Çam Ağacının Gölgesinde oggito.com 'da
- 14 Eki 2023
- 3 dakikada okunur

Bu roman, pek çok yolculuğun kesiştiği, birbirini beslediği, biçtiği bir örüntü olarak da okunabilir.
Zaman ve mekân iki büyük muamma olarak varlığın kumaşını dokur. Bunu dikkate almadan hayatın anlamlandırılması ya da sanatın yorumlanması mümkün olabilir mi? Bu soruya verilmiş bir cevap sayabileceğimiz eserler ortaya koymak binlerce yıldan beri insanoğlunun en büyük gayelerinden bir oldu. Handan Kılıç da bu soruya yazdığı Çam Ağacının Gölgesinde adlı romanıyla bir cevap arıyor.
Genel hatlarıyla Girit’ten İzmir’e, oradan da başka şehirlere ve sonunda yine İzmir’e uzanan bir göçerlik anlatısı olarak da tanımlanabilecek bu roman, okuyucuyu aktardığı anlatı evreni itibarı ile yer, yerleşme, göç gibi olgular üzerine düşünmeye zorluyor. Zorluyor diyoruz çünkü kitapta anlatılan yolculuklar hep bir icbar ile başlıyor. İnsanlar, yaşamlarının dalları, kökleri parçalanmış halde yeni bir dünyaya, yeni bir hayata ve bunların içine gizlenmiş binlerce oluşa mecbur bırakılıyor. Elbette insanlık tarihi bir bakıma göçler tarihidir. İlkel atalarımızdan günümüze siyasi, dini, sosyal sebeplerle göçler hep oldu ve hala da olmakta. Bir mekândan, varlığın kaynağından gelen besin azaldığında ya da kesildiğinde ayrılmakla kök saldığı bir yerden koparılmak bambaşka yollara çıkıyor. Biz romanda yazarın kendi yolcuğunda önemli bir durakta/ duraksamada kendi köklerine dair toprağı kazmasını, eski sandıkları açmasını, eski fotoğraflara hapsolmuş geçmiş zamanı, samimi bir kalemin satırlarını okuyarak takip ediyoruz.

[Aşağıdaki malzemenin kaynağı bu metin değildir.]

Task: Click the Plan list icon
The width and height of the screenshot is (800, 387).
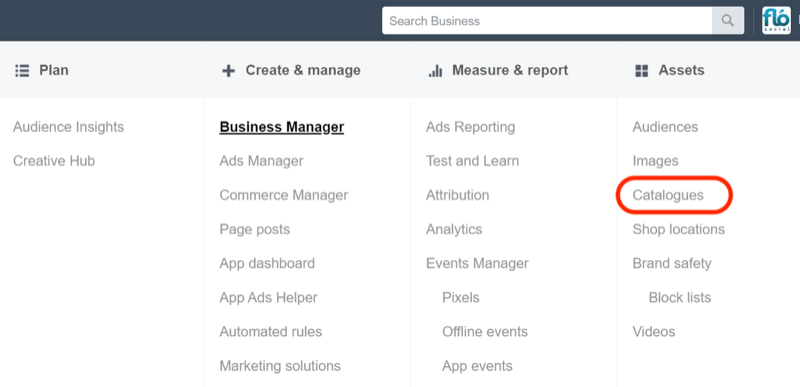Action: pyautogui.click(x=22, y=70)
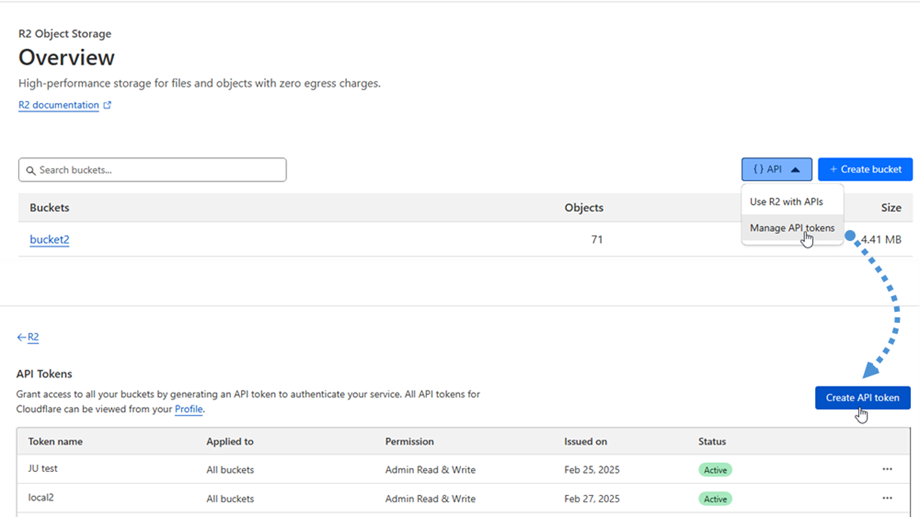
Task: Follow the Profile link in API Tokens description
Action: point(188,409)
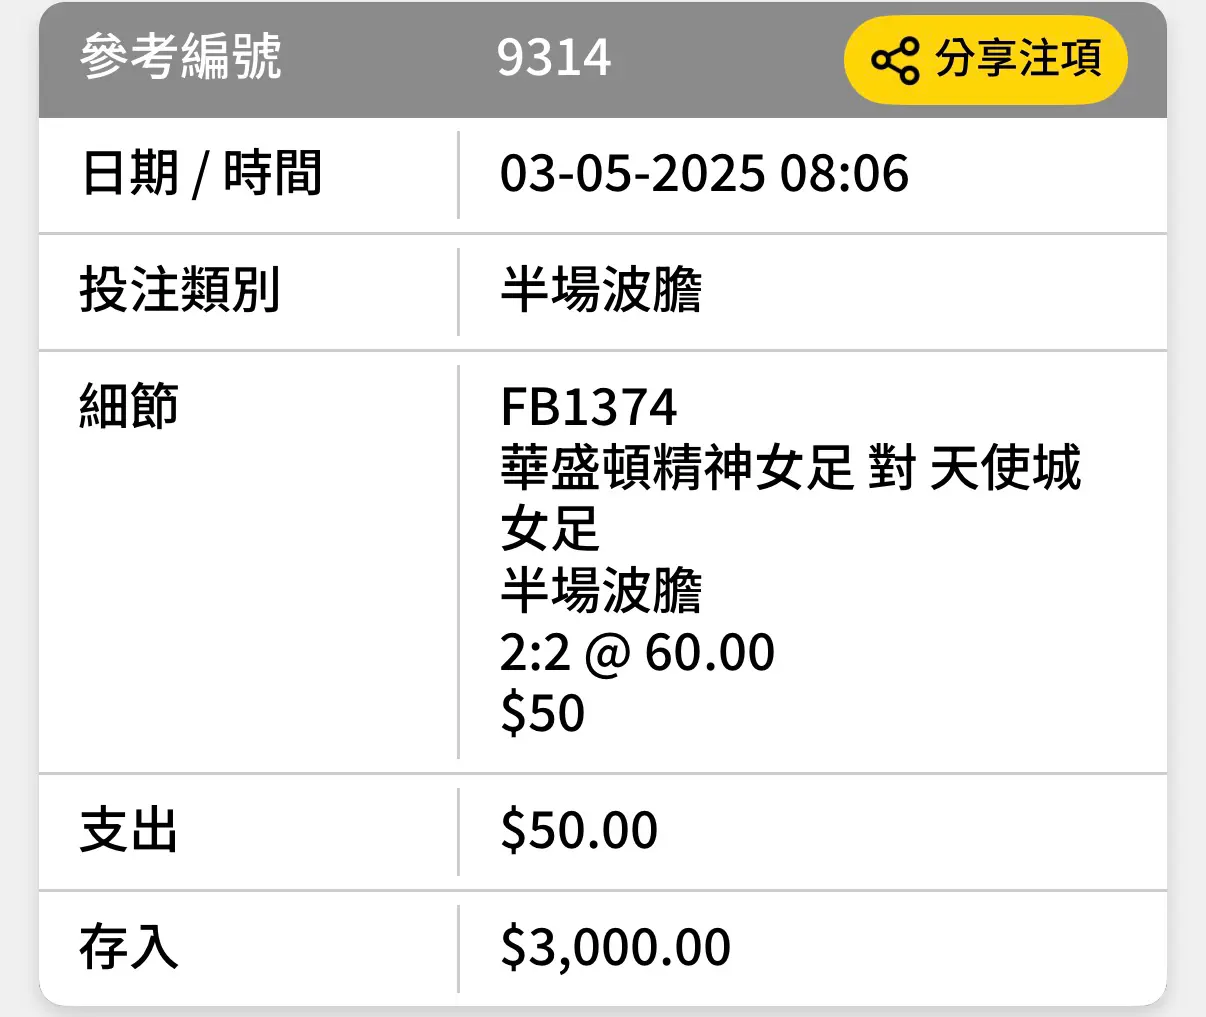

Roman, kadın kahramanların bazen durgun, bazen coşkulu yaşam ritimlerini, İzmir’in çiçekli ruhundan da katarak işliyor. Kadınların göç sırasında ve sonrasında yaşadıklarını, günümüzden bakınca modern psikolojinin devasa travmalar olarak değerlendirip en akademik reçeteleri sunacağı acıları, bu acılarla nasıl başa çıkabildiklerini, dişil enerjisinin yaratıma yönelik yönünün ne kadar zengin ne kadar yenilenebilir olduğunu gözler önüne seriyor. Ve bu kadınlar acılara, engellere karşı koyma bilgeliklerini nesilden nesile, dişilden dişile bir muzip fıkra, bitmeyen bir sessizlik, dans, sızlanma, işve, atağa geçme, infilak ve bazen de birkaç şiirsel kelimeyle nasıl anlatıyor sorusuna cevaplar veriyor yazarın kaleminden. “Baba arkada dağ, ana gezindiğin bağ” bu cümlelerden sadece biri.

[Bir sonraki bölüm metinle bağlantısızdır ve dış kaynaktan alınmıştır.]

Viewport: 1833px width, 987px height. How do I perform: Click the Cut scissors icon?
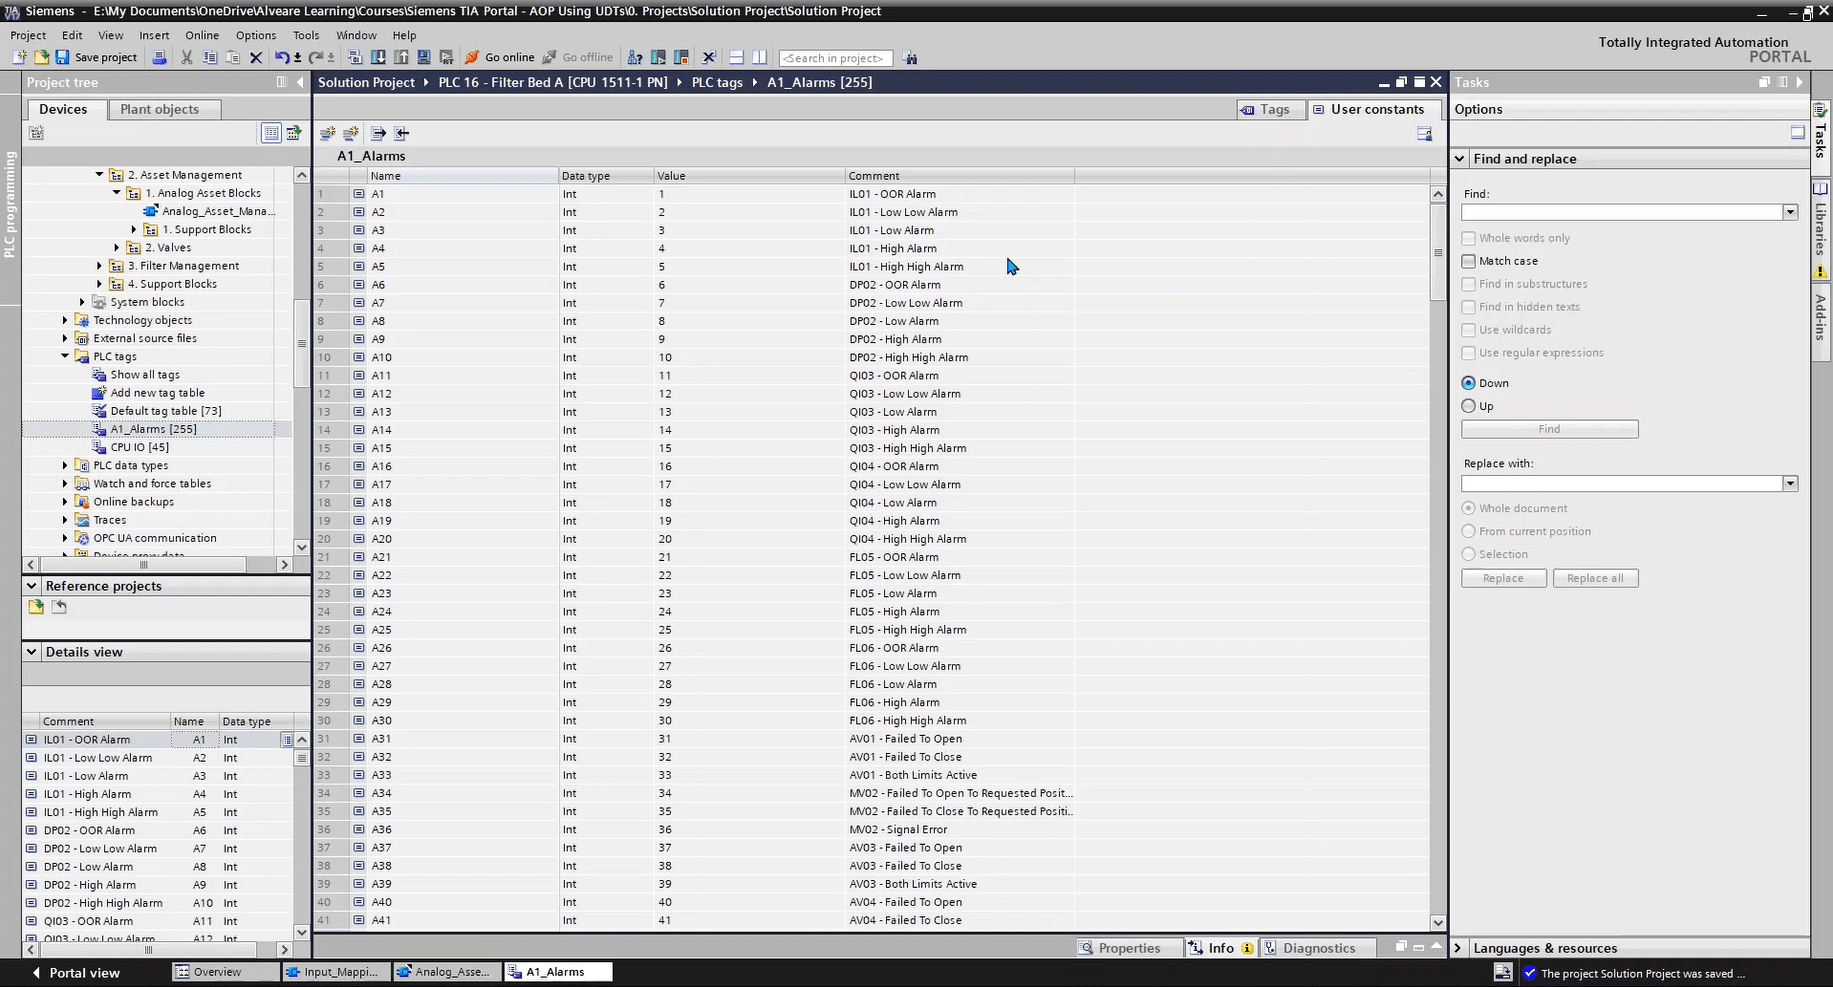(186, 58)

Dağ ya da “ilk aşk” ifadesiyle karşımıza çıkan baba imgesi, roman içerisinde çam ağacı ile neredeyse özdeş. Yazarın akademik kariyerini tamamlayıp mesleğinde ilerlemeye başladığı dönemde işini kaybetmesi ve içine düştüğü maddi ve manevi çıkmazda bir sığınak oluyor. Baba, en ufak yer değiştirme ihtimaline karşı hep tetikte ve itiraz etmeye hazırdır. Yerleşen, yer-leşiyor. Kendini yeriyle ifade eden, inşa eden, anlamlandıran bu baba uzakta gibi dursa da kuşatıcı varlığı hep hissedilmektedir. Yazarın, hikâye anlatıcılığı ile ilgili ilk dışavurumu babasının çalışma odasında bir karanlık tünel olduğuna dair anlattığı hikayedir belki. Yazarın içini dökmek için çam ağacını tercih etmesi “yerim nerede?” sorusunun peşine düşmüş bir dimağ için son derece güvenli bir seçim olsa gerek. O ki etrafında değişen şeylere rağmen hala ayaktadır. Yazma yolculuğunda yazarın elinden tutan da çam ağacıdır. Tıpkı bir baba gibi.
Babanın romanda anlatılan diğer erkek kahramanlardan en önemli farkı, “sabitliğidir.” Diğer erkek kahramanların yaşam tarzları gelgitlidir bazen, ruhları hep bir göç halindedir. Daha sarsıcı olan erkek kahraman “hareketliliği” ise yıkılan bir imparatorluğun varlık savaşına gidişleridir. Pek çok giden gibi onlar da geriye dönmezler. Kavrayıp çeperini kapattıkları evlerde, yuvalarda gedikler açılır. Kadınlar bu çeperlerdeki açığı kapatmak için hayatın başka boyutlarını yoklarlar. Bazen doğa da kadınlara ve erkeklere kendi felaketlerinden bir imtihan demeti sunar. Onlarsa yeniden ve yeniden döngüyü canlı tutmak için ruhlarının derinliklerine, acılarına, umutlarına, inatlarına ve en çok da birbirlerine tutunurlar.
Bu roman, pek çok yolculuğun kesiştiği, birbirini beslediği, biçtiği bir örüntü olarak da okunabilir. Yer, yerleşme, göç, sürgün gibi olgular üzerine düşünmeye dair davetinin içine “asıl yurdumuz neresidir?” sorusunu da sıkıştıran roman bölümlerinin içinde parlayan birçok –kendi başına– hikâye ve romanlarla beraber yola çıkanları, yola zorlanmışları, yerleşmeye çalışanları bekliyor.